Work required: The lines to transcribe begin with the one containing "Click the 下载报告 document icon" and end with the last line below; reproduce them exactly, without the pictures.

Excerpted data:

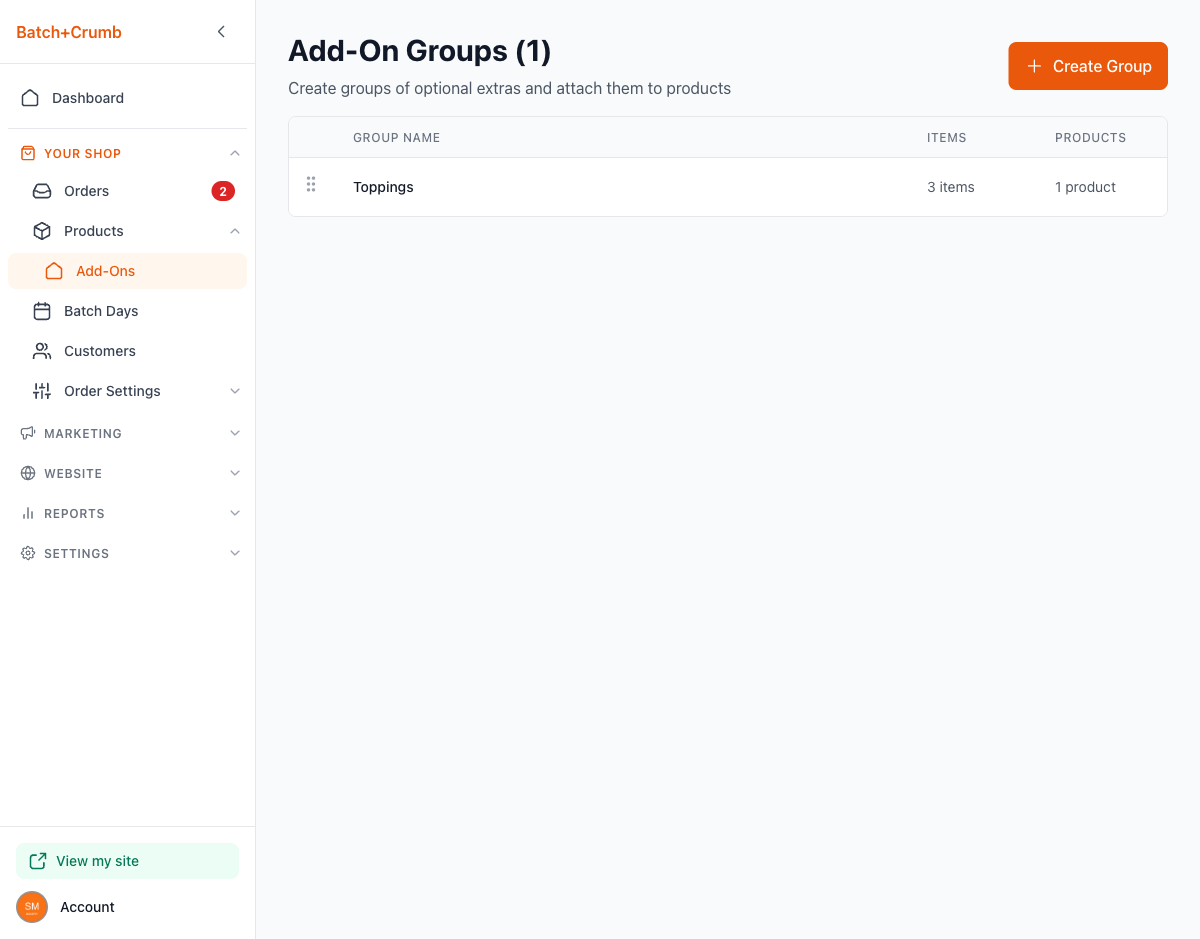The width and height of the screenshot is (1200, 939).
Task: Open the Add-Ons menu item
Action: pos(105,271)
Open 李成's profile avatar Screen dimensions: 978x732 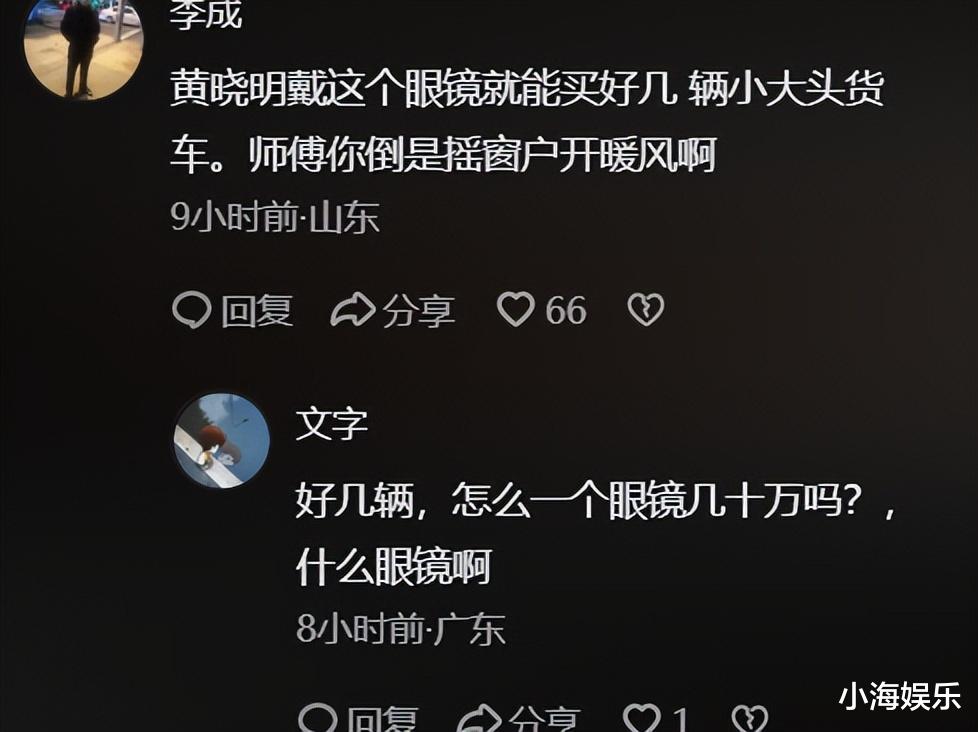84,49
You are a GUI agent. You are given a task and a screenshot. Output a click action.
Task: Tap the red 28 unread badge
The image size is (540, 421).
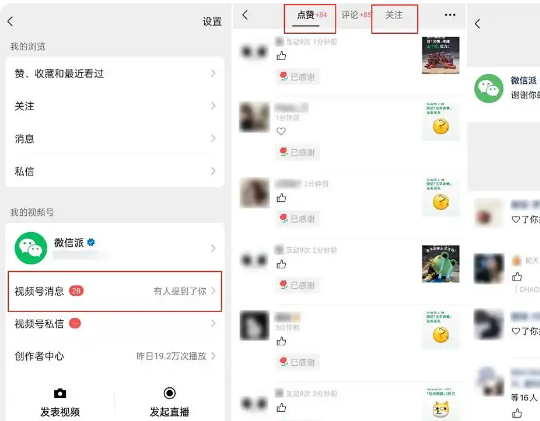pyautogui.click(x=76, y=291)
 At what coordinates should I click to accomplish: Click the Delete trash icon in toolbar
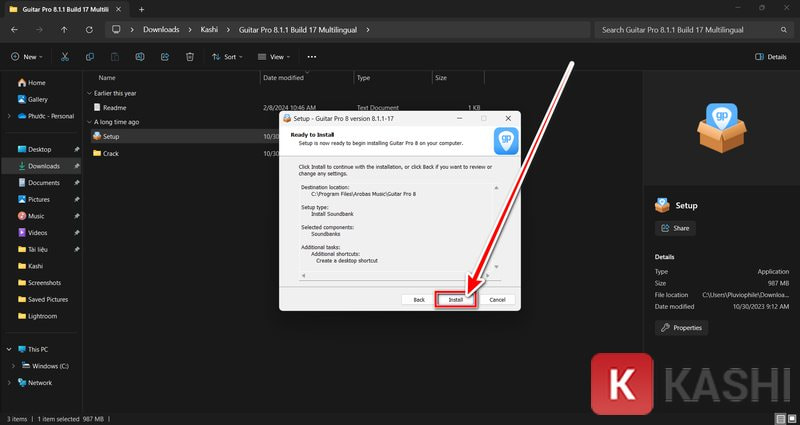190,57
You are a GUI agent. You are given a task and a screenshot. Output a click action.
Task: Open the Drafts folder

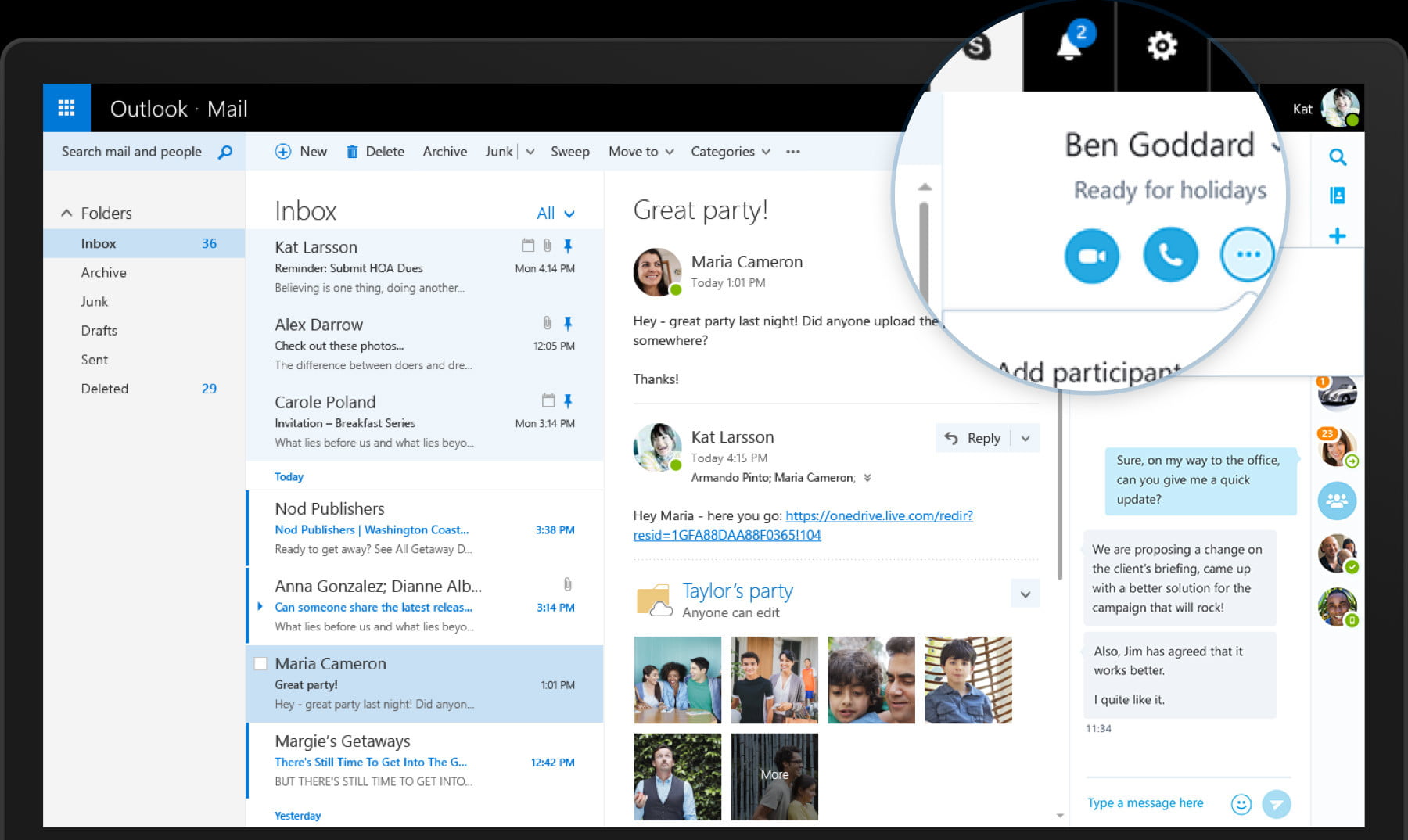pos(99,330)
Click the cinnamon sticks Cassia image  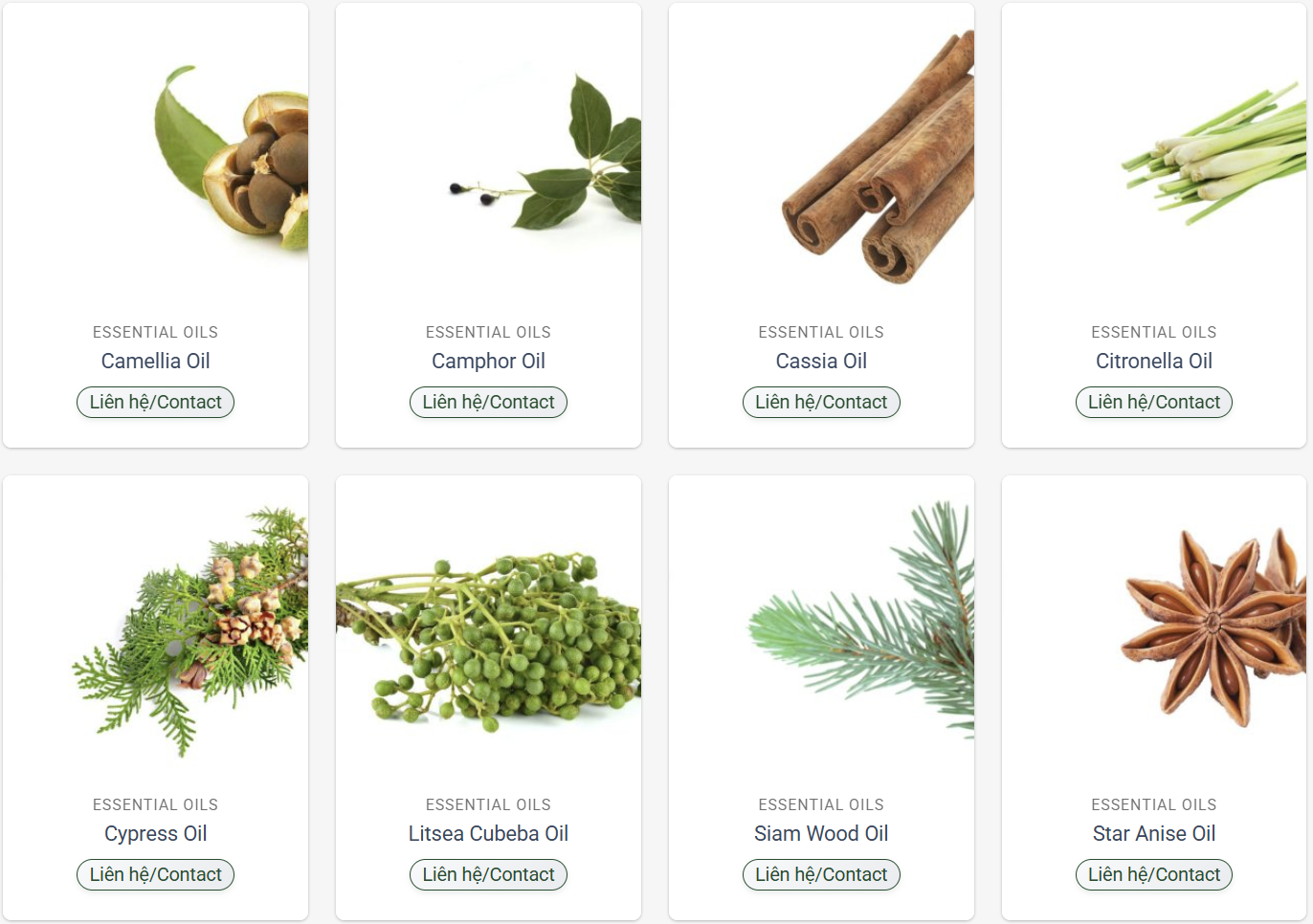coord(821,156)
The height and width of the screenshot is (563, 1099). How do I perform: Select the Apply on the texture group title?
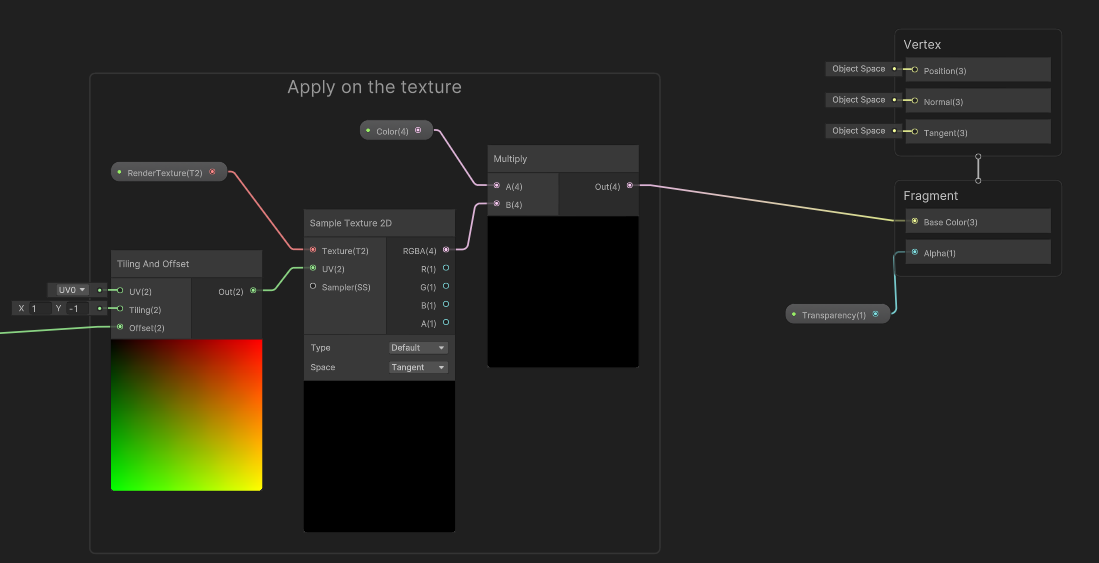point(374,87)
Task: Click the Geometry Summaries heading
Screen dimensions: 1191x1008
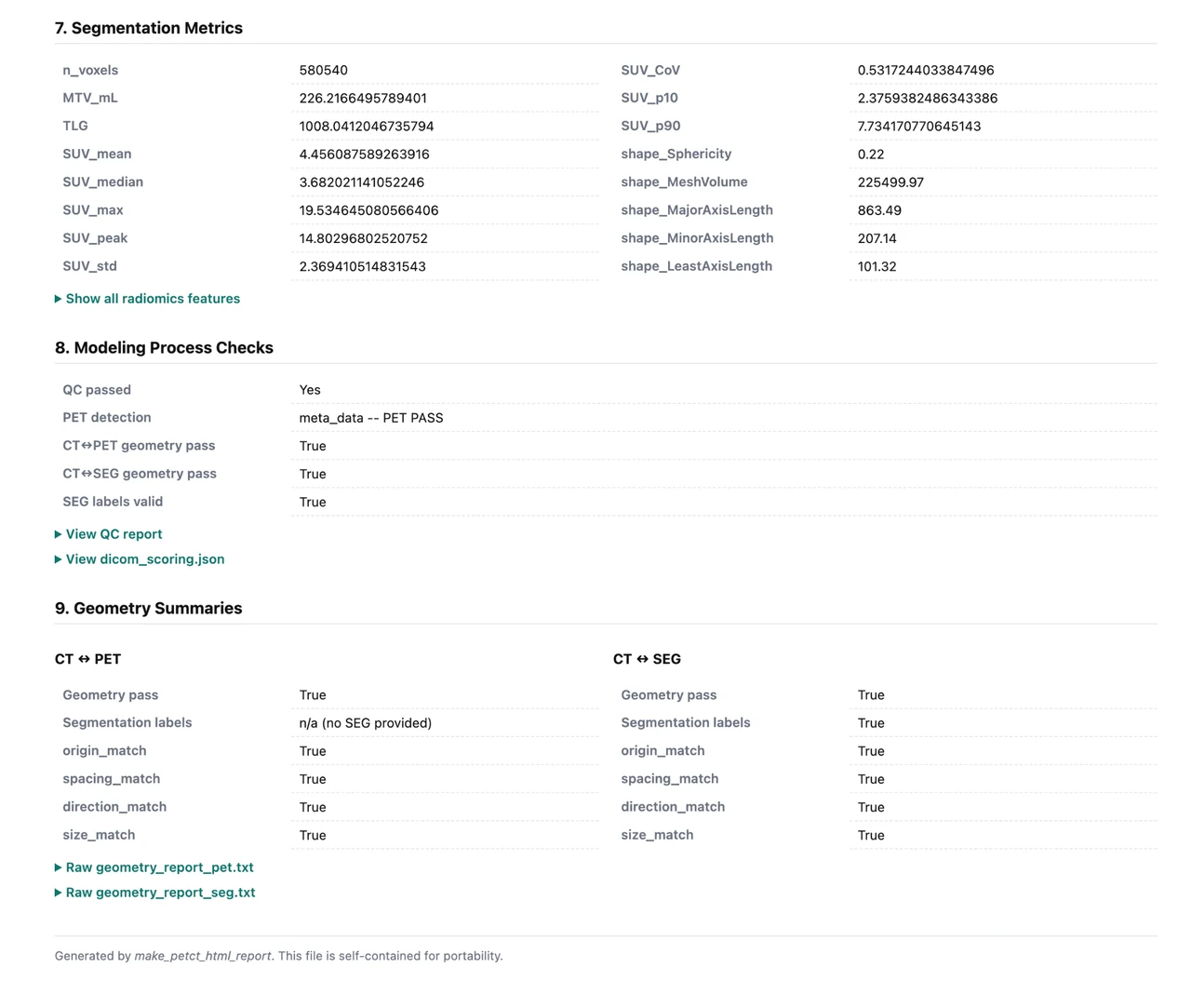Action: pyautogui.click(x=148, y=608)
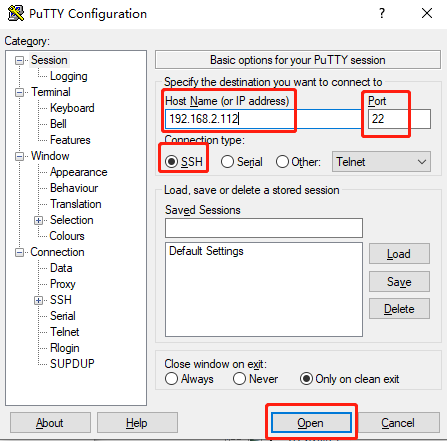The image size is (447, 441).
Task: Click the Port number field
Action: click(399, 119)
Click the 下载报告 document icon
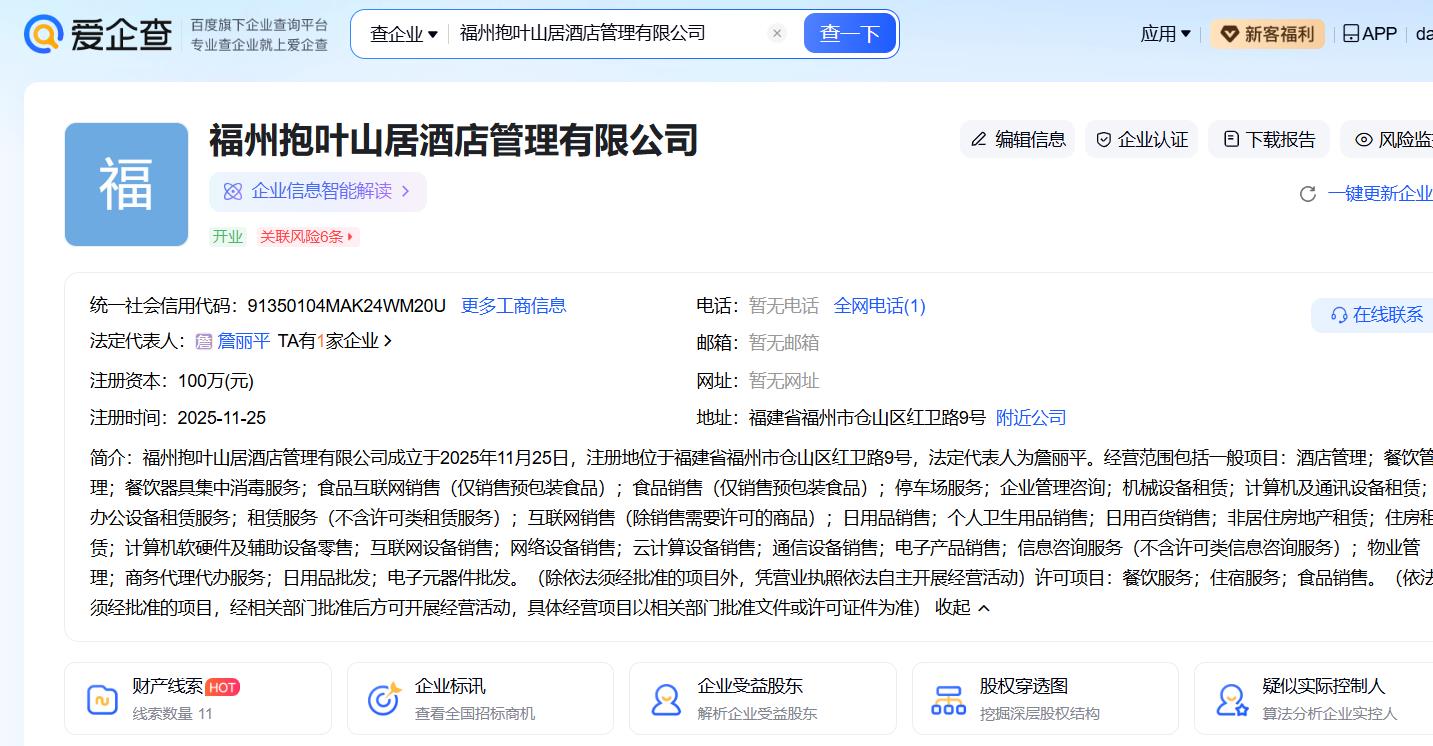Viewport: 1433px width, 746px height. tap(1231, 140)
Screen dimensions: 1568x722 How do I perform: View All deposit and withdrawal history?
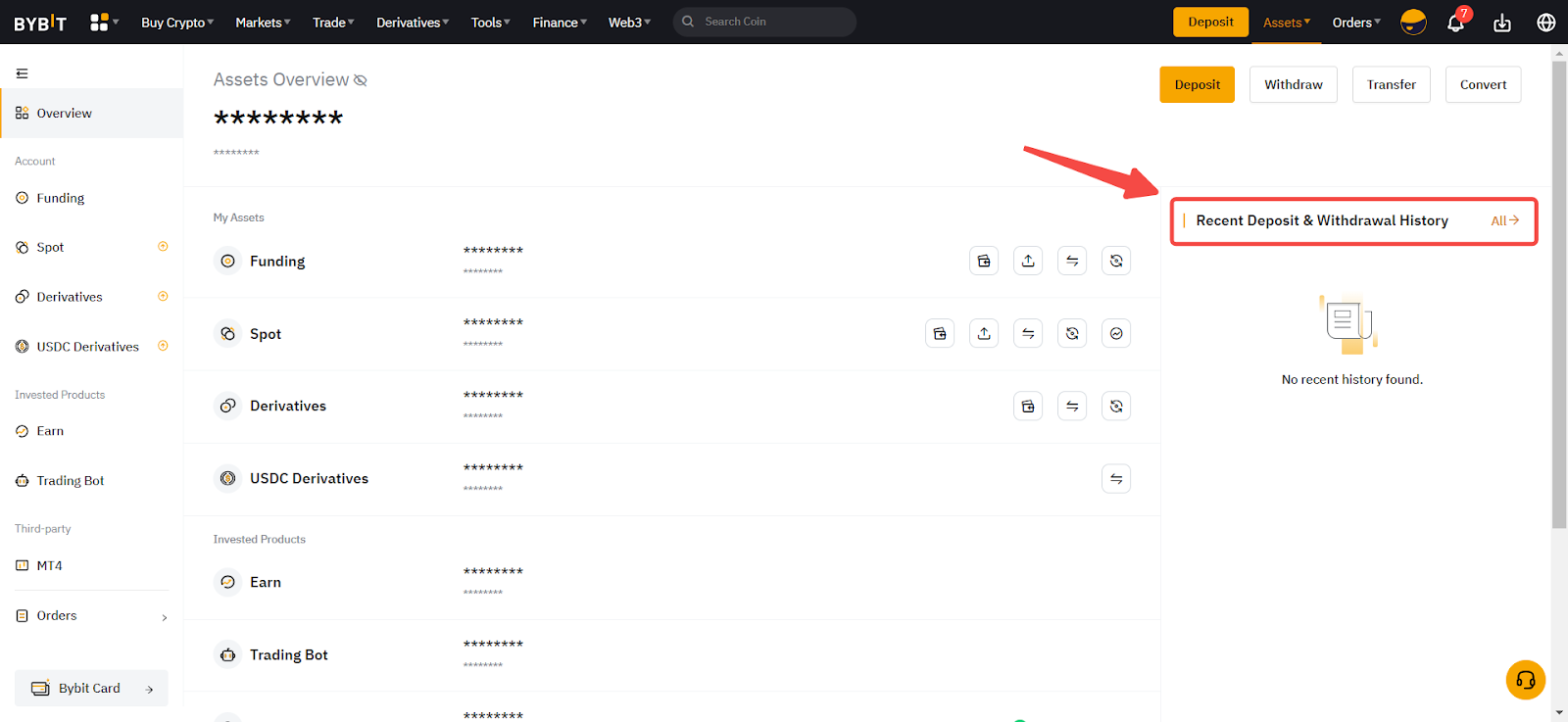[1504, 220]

Solved problem:
Click the 下载报告 document icon
Viewport: 1433px width, 746px height. tap(1231, 140)
Screen dimensions: 1568x722 How do I perform: View All deposit and withdrawal history?
[1504, 220]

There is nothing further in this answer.